■ **TASK TO COMPLETE**:
From the entries below, pull out each line where "arrow" appears.

--- START ---

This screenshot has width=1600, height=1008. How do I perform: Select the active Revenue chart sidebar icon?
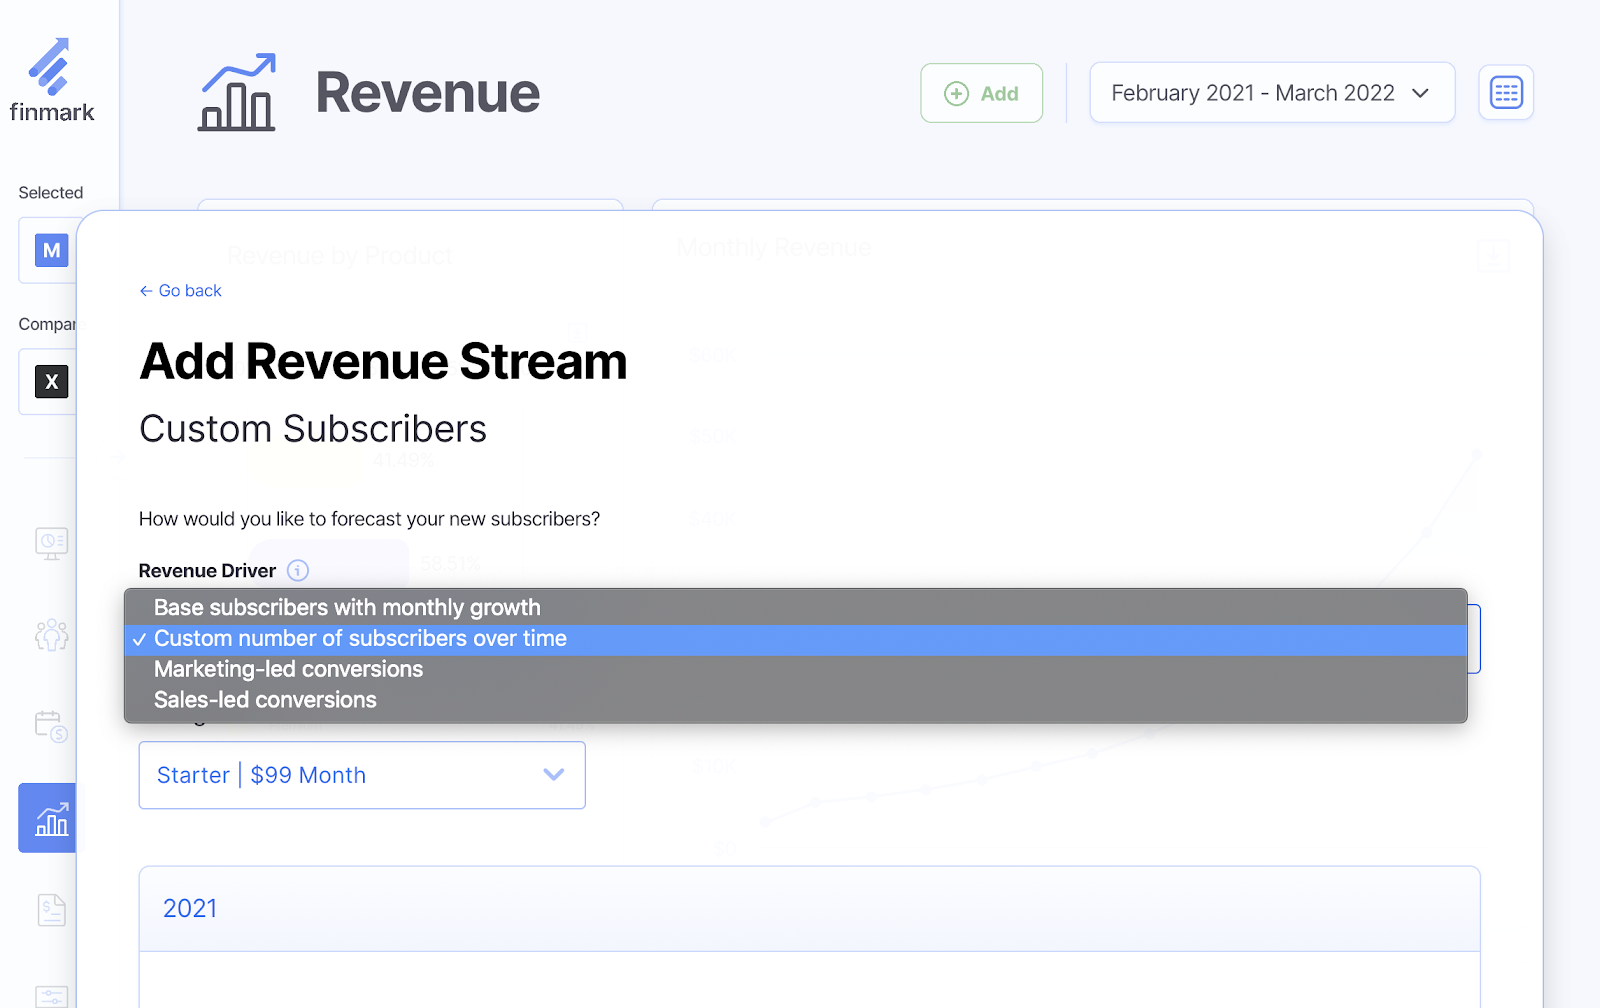[50, 818]
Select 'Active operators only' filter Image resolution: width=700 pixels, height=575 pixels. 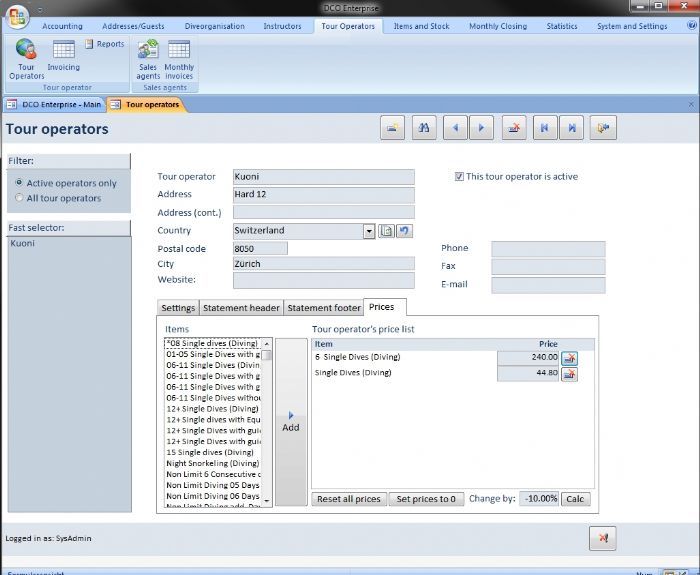coord(20,183)
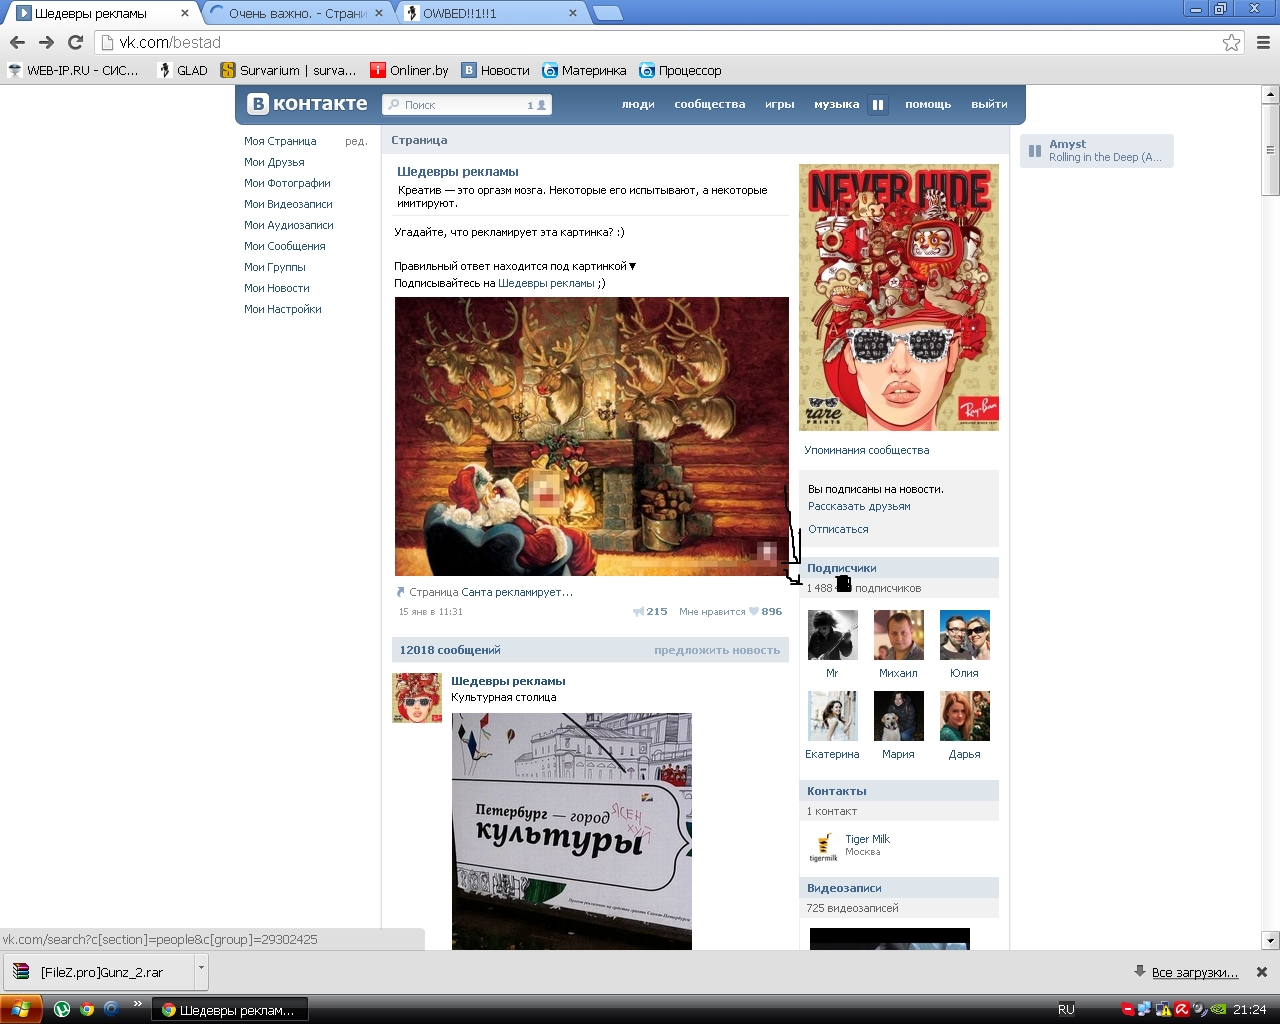
Task: Open Мои Сообщения in the left menu
Action: tap(284, 246)
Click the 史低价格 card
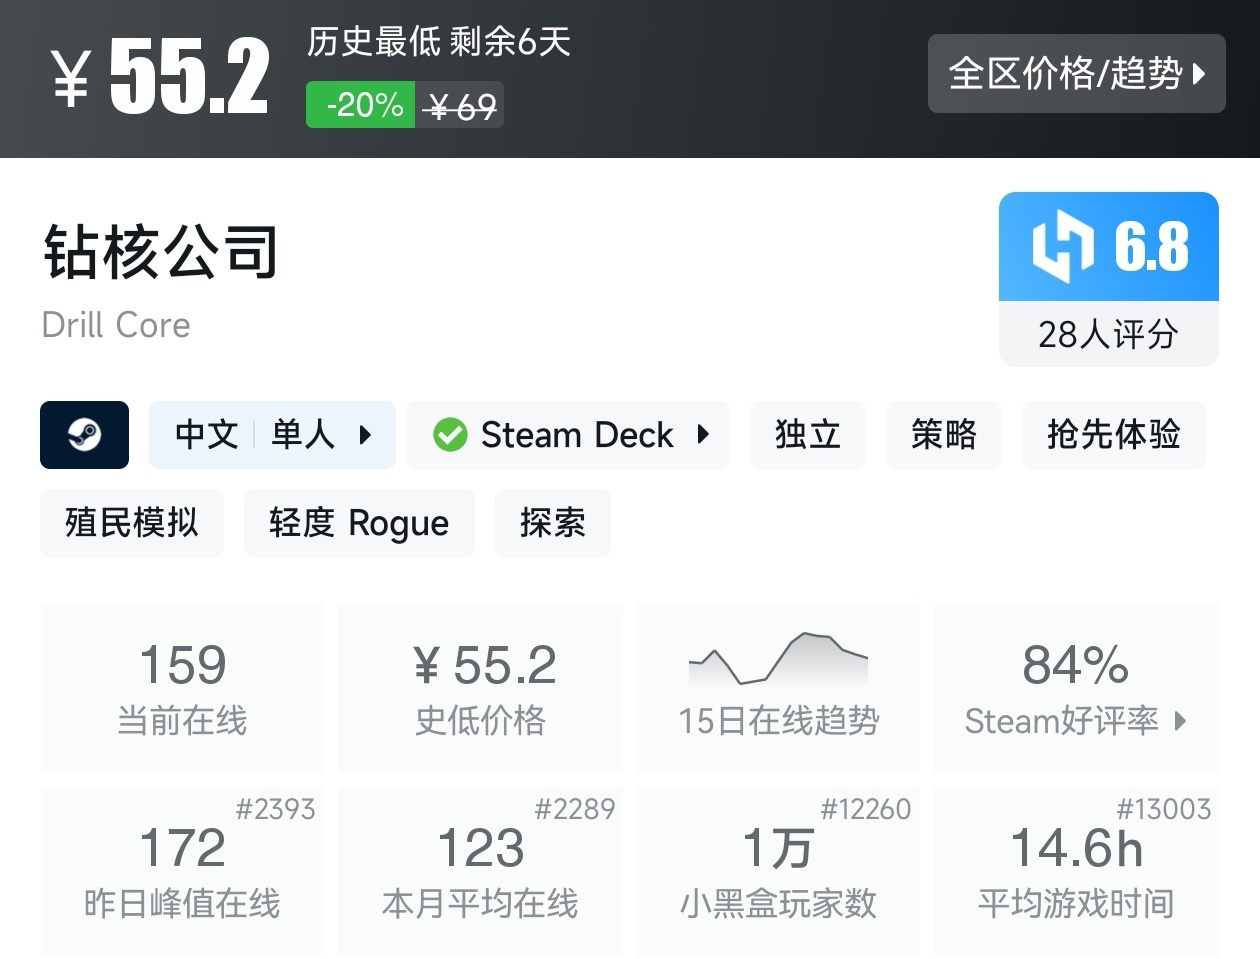The image size is (1260, 959). [x=480, y=688]
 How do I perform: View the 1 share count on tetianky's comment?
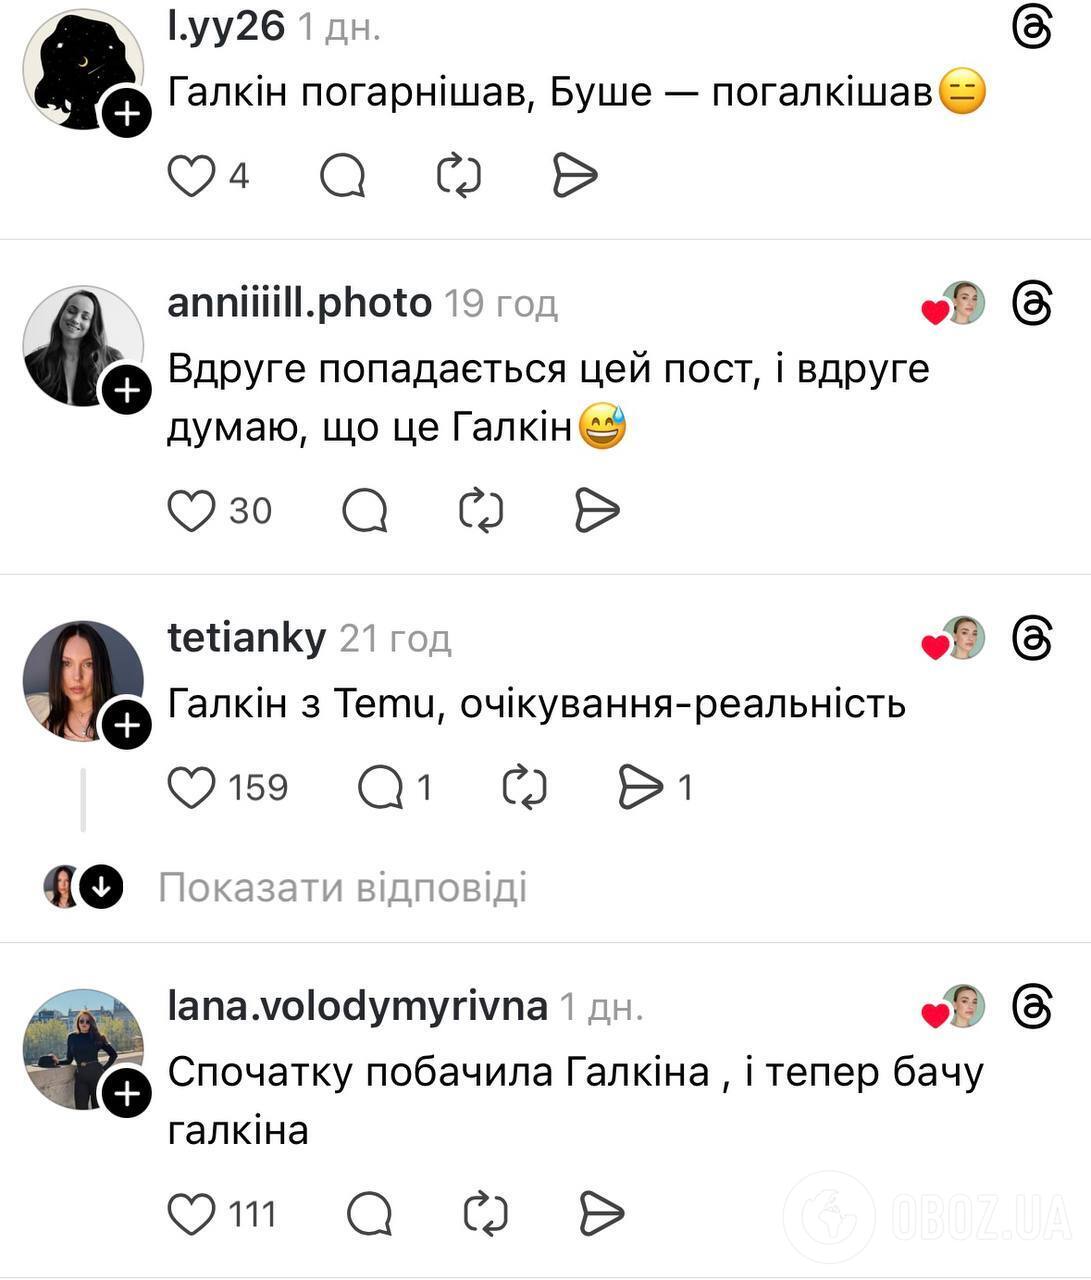[685, 788]
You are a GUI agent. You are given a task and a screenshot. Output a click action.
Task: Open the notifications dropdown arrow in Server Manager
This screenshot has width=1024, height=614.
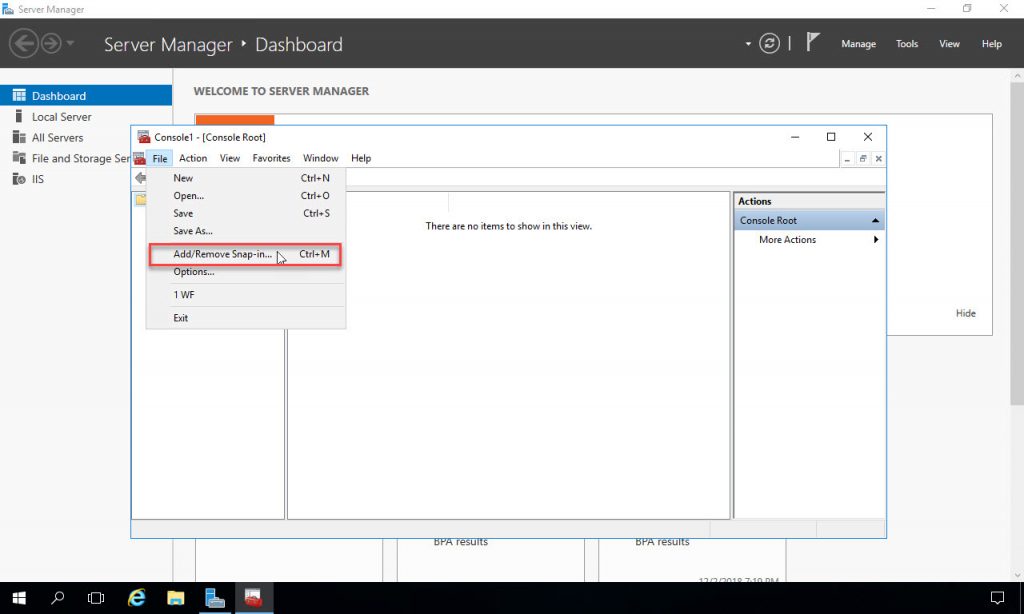[x=747, y=44]
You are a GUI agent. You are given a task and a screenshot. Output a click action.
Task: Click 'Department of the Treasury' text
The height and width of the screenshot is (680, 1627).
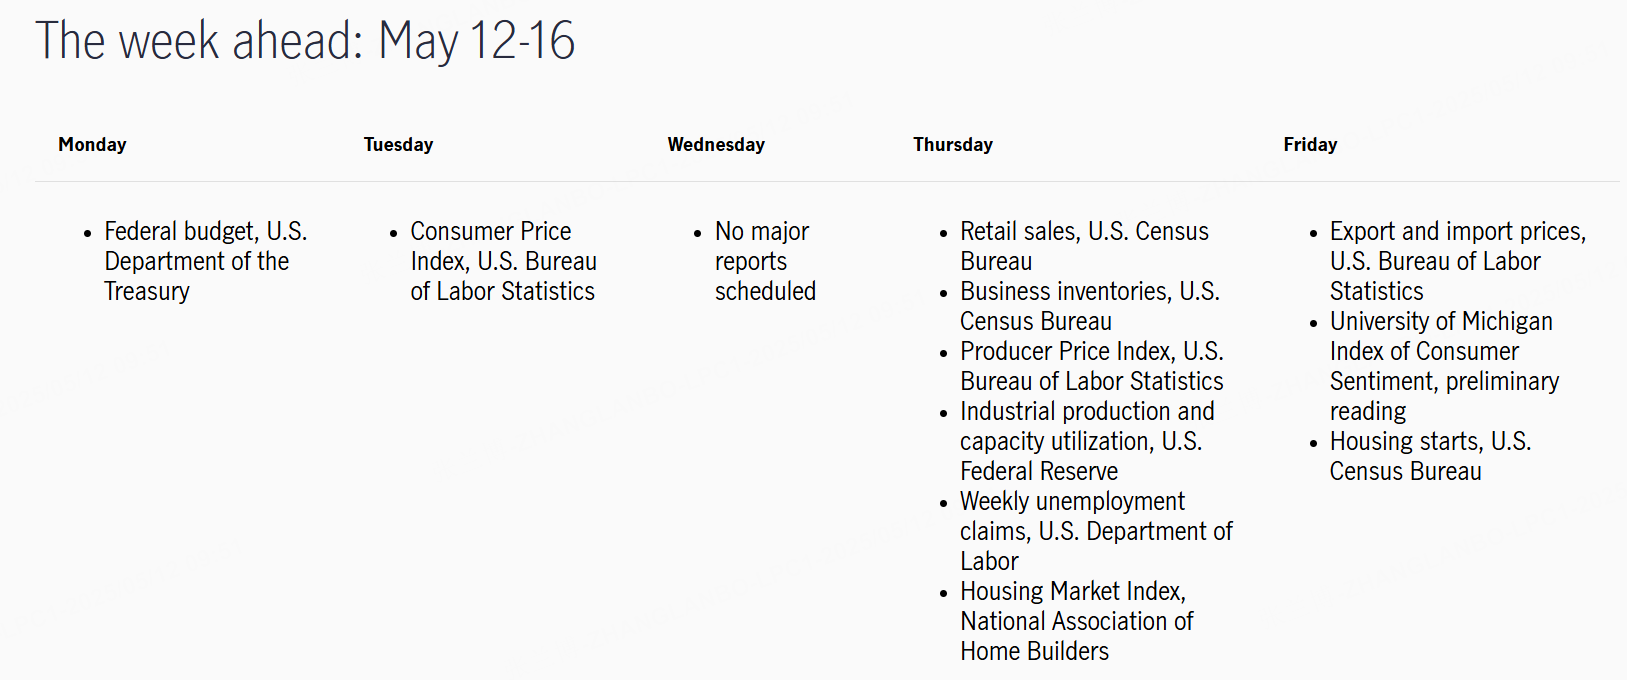tap(196, 276)
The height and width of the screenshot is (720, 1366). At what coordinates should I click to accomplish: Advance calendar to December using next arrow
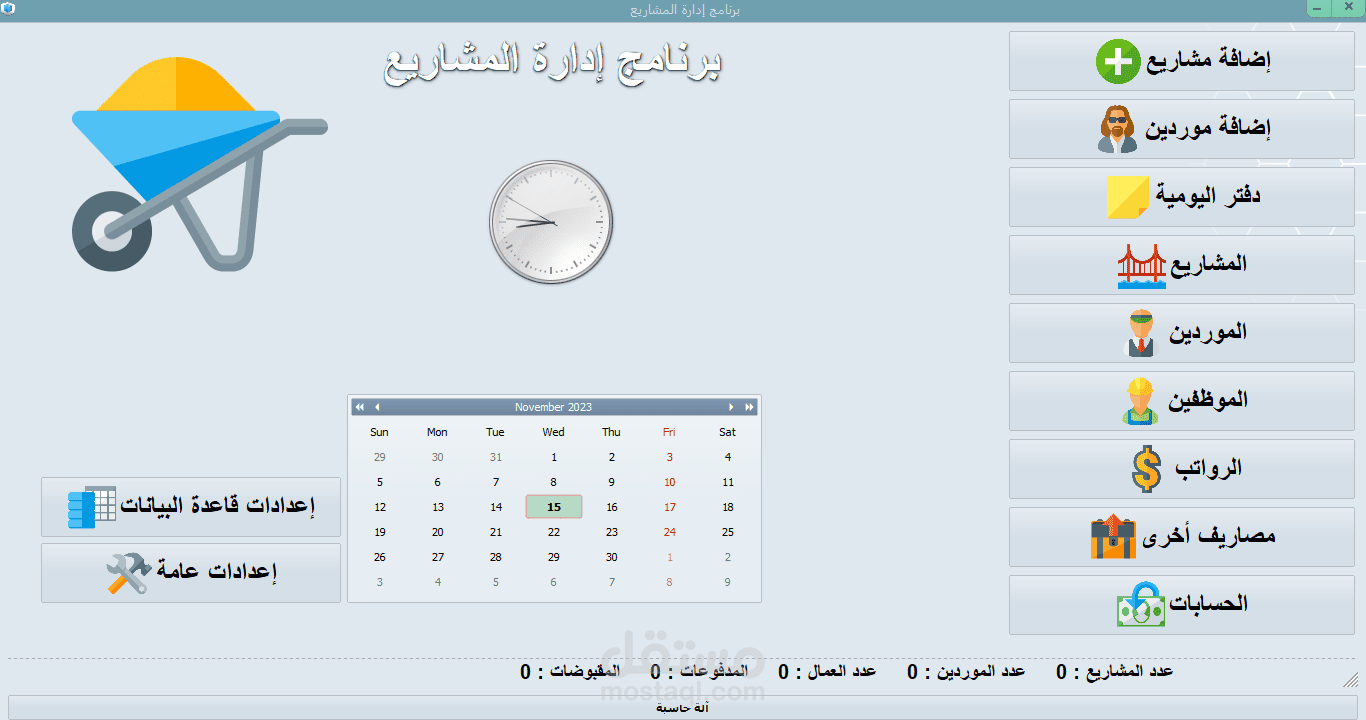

--- END ---

■ **RESULT OF THIS TASK**:
Task: Open the notifications dropdown arrow in Server Manager
The height and width of the screenshot is (720, 1366). At what coordinates should I click to accomplish: Advance calendar to December using next arrow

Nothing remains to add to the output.